The term "fog" is typically distinguished from the more generic term "cloud" in that fog is low-lying, and the moisture in the fog is often generated locally (such as from a nearby body of water, like a lake or the ocean, or from nearby moist ground or marshes).
For aviation purposes in the UK, a visibility of less than 5 kilometres (3.1 mi) but greater than 999 metres (3,278 ft) is considered to be mist if the relative humidity is 70% or greater; below 70%, haze is reported.[full citation needed]
Fog begins to form when water vapor condenses into tiny liquid water droplets suspended in the air. Six examples of ways that water vapor is added to the air are by wind convergence into areas of upward motion; precipitation or virga falling from above; daytime heating evaporating water from the surface of oceans, water bodies, or wet land; transpiration from plants; cool or dry air moving over warmer water; and lifting air over mountains. Water vapor normally begins to condense on condensation nuclei such as dust, ice, and salt in order to form clouds. Fog, like its elevated cousin stratus, is a stable cloud deck which tends to form when a cool, stable air mass is trapped underneath a warm air mass.
Fog normally occurs at a relative humidity near 100%. This occurs from either added moisture in the air, or falling ambient air temperature. However, fog can form at lower humidities, and can sometimes fail to form with relative humidity at 100%. At 100% relative humidity, the air cannot hold additional moisture, thus, the air will become supersaturated if additional moisture is added.
Fog commonly produces precipitation in the form of drizzle or very light snow. Drizzle occurs when the humidity of fog attains 100% and the minute cloud droplets begin to coalesce into larger droplets. This can occur when the fog layer is lifted and cooled sufficiently, or when it is forcibly compressed from above by descending air. Drizzle becomes freezing drizzle when the temperature at the surface drops below the freezing point.
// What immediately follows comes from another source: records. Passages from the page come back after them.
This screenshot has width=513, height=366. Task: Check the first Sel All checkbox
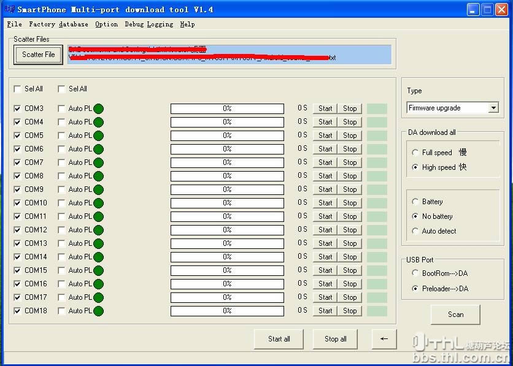tap(17, 89)
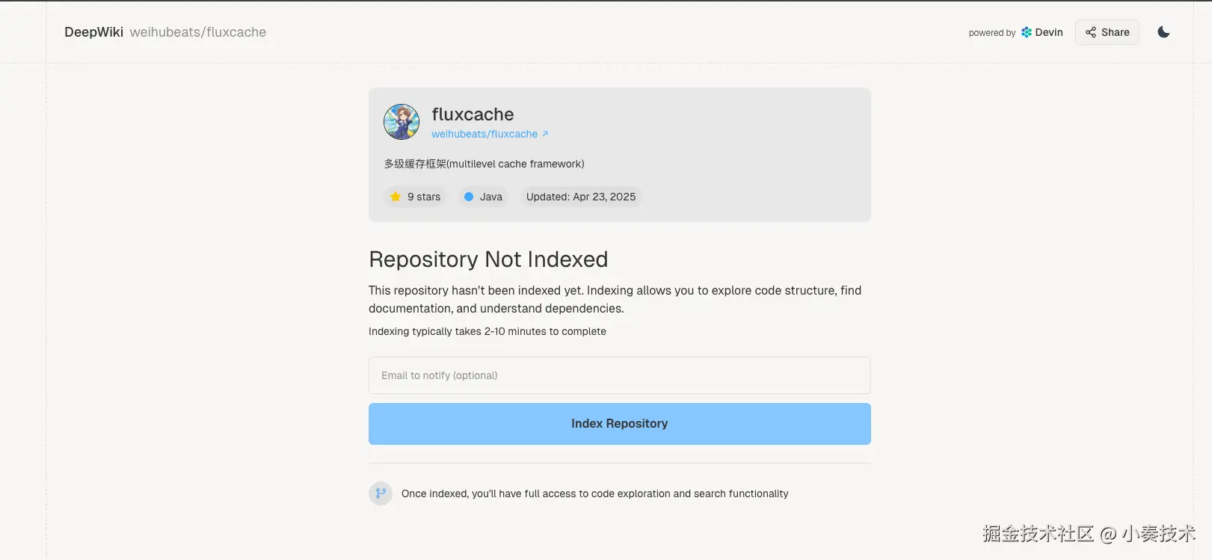Focus the Email to notify input field
Image resolution: width=1212 pixels, height=560 pixels.
pos(619,375)
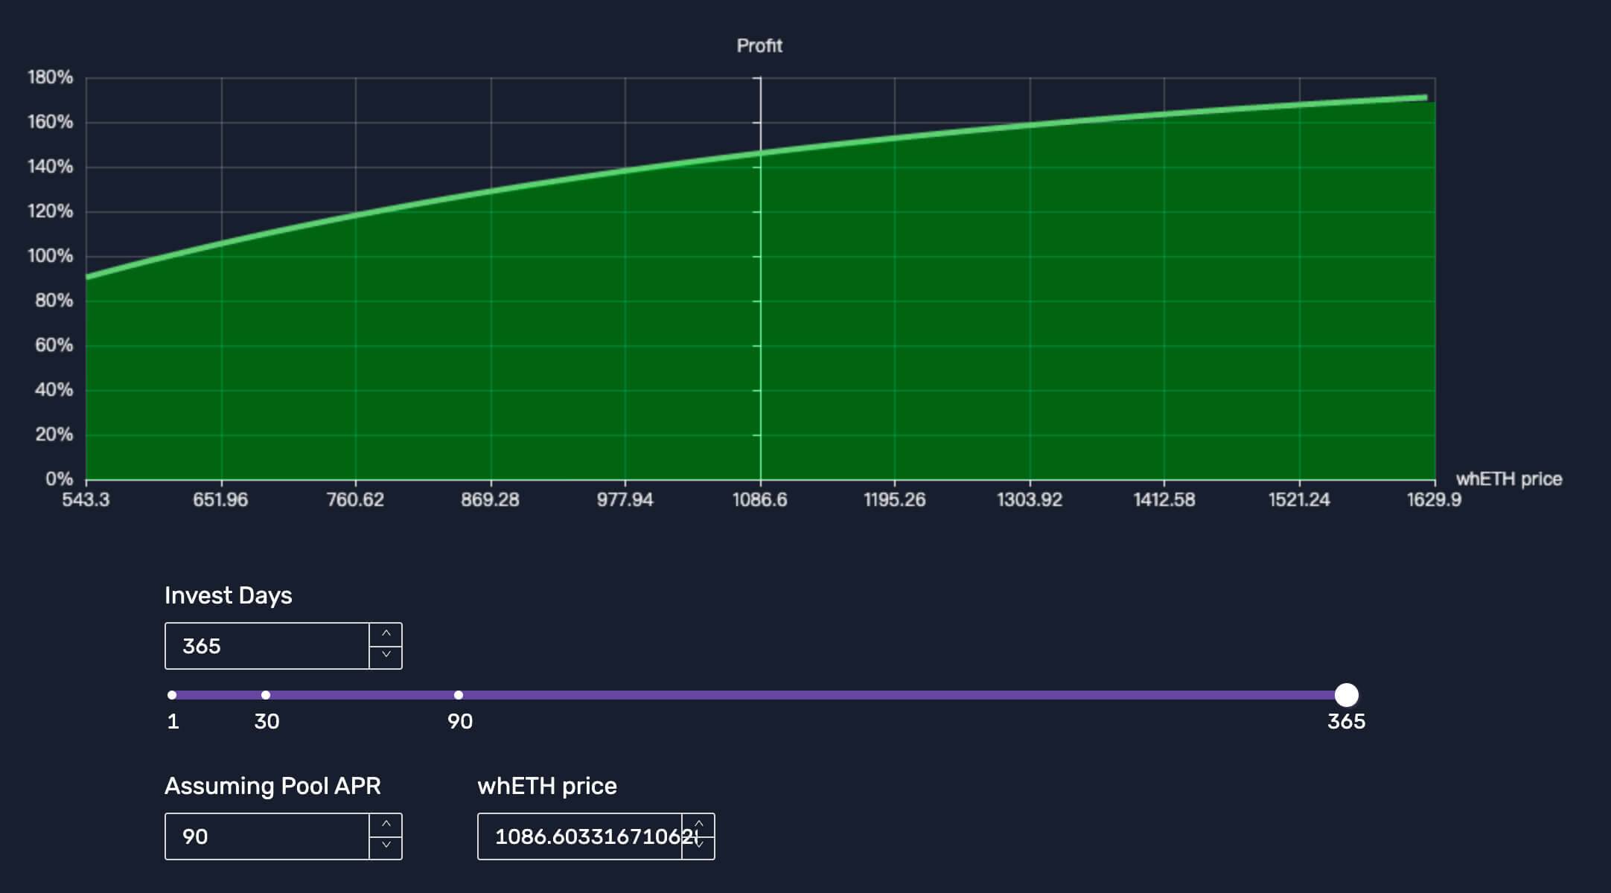The width and height of the screenshot is (1611, 893).
Task: Click the 365 day slider handle
Action: point(1347,695)
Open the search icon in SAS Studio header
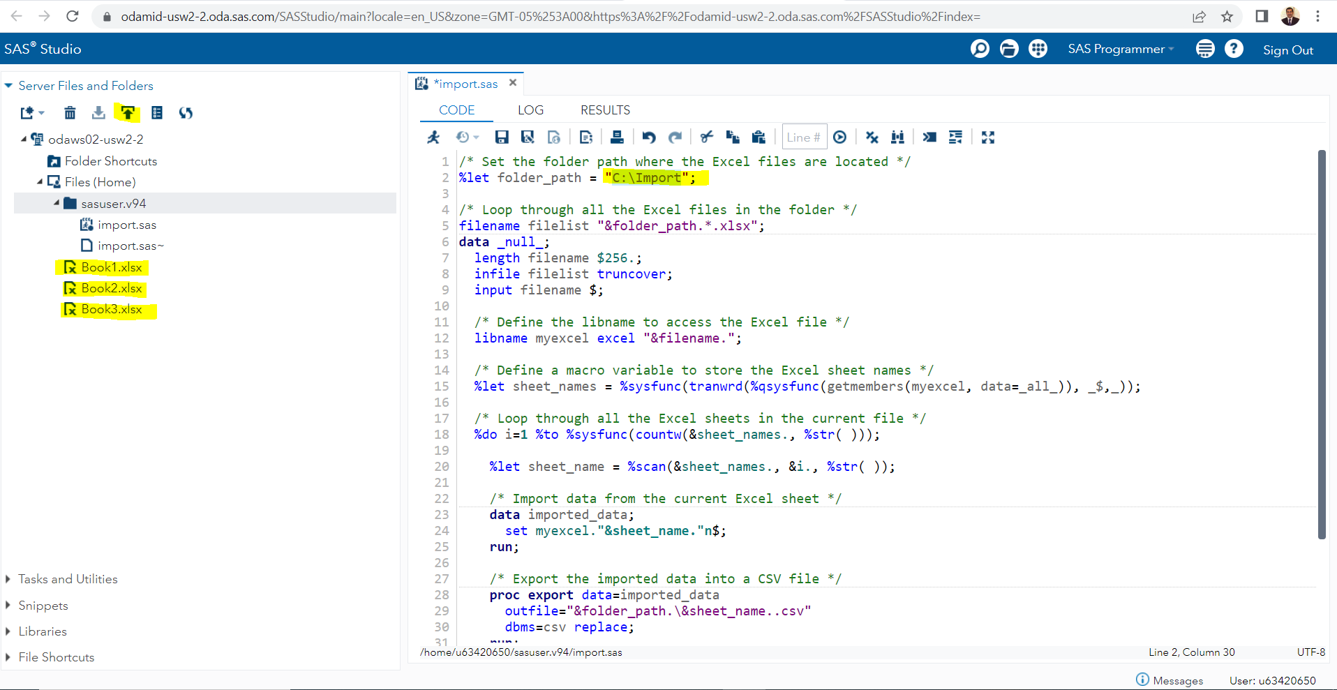The image size is (1337, 690). [x=980, y=49]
The thickness of a fog layer is largely determined by the altitude of the inversion boundary, which in coastal or oceanic locales is also the top of the marine layer, above which the air mass is warmer and drier. The inversion boundary varies its altitude primarily in response to the weight of the air above it, which is measured in terms of atmospheric pressure. The marine layer, and any fogbank it may contain, will be "squashed" when the pressure is high, and conversely, may expand upwards when the pressure above it is lowering.
Fog can form in a number of ways, depending on how the cooling that caused the condensation occurred.
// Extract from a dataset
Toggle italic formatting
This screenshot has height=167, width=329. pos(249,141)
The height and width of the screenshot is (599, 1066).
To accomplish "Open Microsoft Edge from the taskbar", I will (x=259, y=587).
Radiation fog is formed by the cooling of land after sunset by infrared thermal radiation in calm conditions with a clear sky. The cooling ground then cools adjacent air by conduction, causing the air temperature to fall and reach the dew point, forming fog. In perfect calm, the fog layer can be less than a meter thick, but turbulence can promote a thicker layer. Radiation fog occurs at night, and usually doesn't last long after sunrise, but it can persist all day in the winter months especially in areas bounded by high ground. Radiation fog is most common in autumn and early winter. Examples of this phenomenon include the Tule fog.
Ground fog is fog that obscures less than 60% of the sky and does not extend to the base of any overhead clouds. However, the term is usually a synonym for radiation fog which is very shallow; in some cases the depth of the fog is on the order of tens of centimeters over certain kinds of terrain with the absence of wind.
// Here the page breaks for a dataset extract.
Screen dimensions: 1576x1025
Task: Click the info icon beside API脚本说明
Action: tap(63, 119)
Advection fog occurs when moist air passes over a cool surface by advection (wind) and is cooled. It is common as a warm front passes over an area with significant snow-pack. It is most common at sea when moist air encounters cooler waters, including areas of cold water upwelling, such as along the California coast (see San Francisco fog). A strong enough temperature difference over water or bare ground can also cause advection fog.
Although strong winds often mix the air and can disperse, fragment, or prevent many kinds of fog, markedly warmer and humid air blowing over a snowpack can continue to generate advection fog at elevated velocities up to 80 km/h (50 mph) or more – this fog will be in a turbulent, rapidly moving, and comparatively shallow layer, observed as a few centimeters/inches in depth over flat farm fields, flat urban terrain and the like, and/or form more complex forms where the terrain is different such as rotating areas in the lee of hills or large buildings and so on.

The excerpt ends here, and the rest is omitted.